Exercise data:
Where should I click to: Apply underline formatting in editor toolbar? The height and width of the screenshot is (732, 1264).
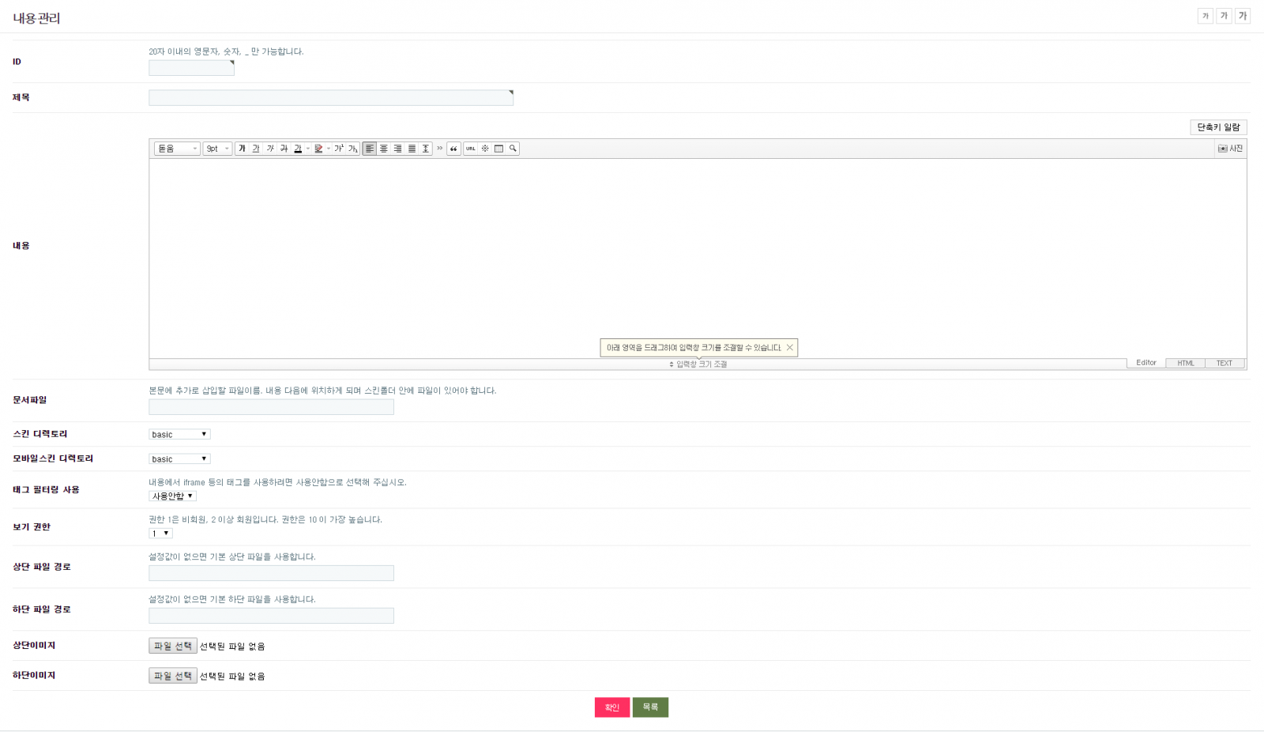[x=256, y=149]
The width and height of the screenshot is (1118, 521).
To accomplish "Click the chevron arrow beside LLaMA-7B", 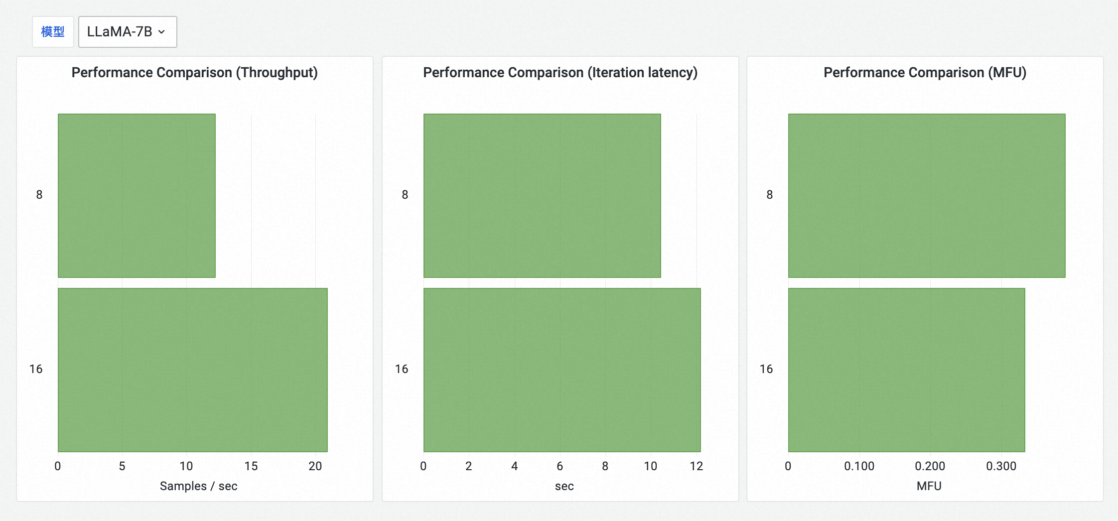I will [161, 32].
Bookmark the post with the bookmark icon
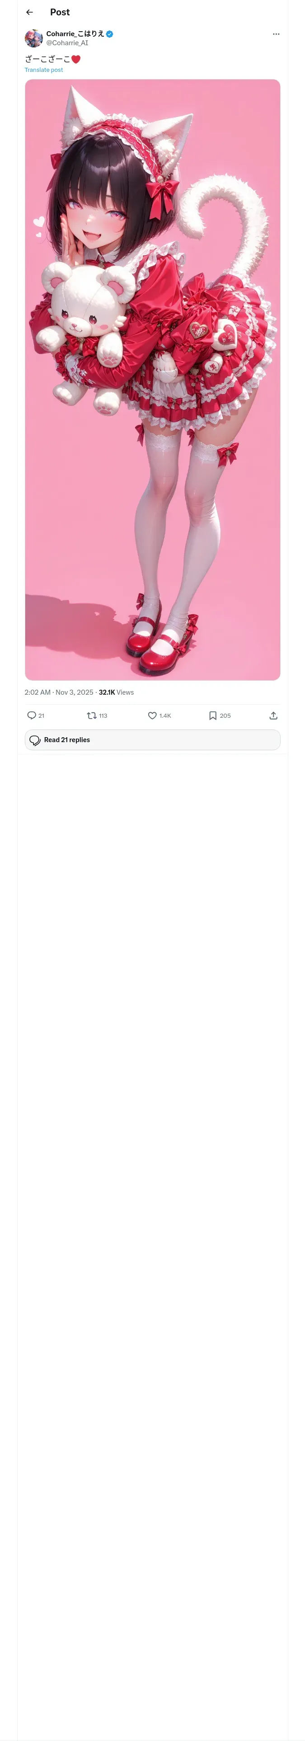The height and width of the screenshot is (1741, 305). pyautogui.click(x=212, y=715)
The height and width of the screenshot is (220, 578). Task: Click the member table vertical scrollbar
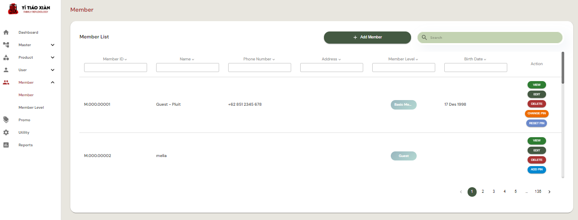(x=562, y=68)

Directions for this task: Your task is to copy exactly the lines from the line containing "Bookmark the post with the bookmark icon" through the final line of the listing above and to omit every picture.

Exercise answer:
Bookmark the post with the bookmark icon
The height and width of the screenshot is (1741, 305). pyautogui.click(x=212, y=715)
The height and width of the screenshot is (220, 578). Task: Click the member table vertical scrollbar
(x=562, y=68)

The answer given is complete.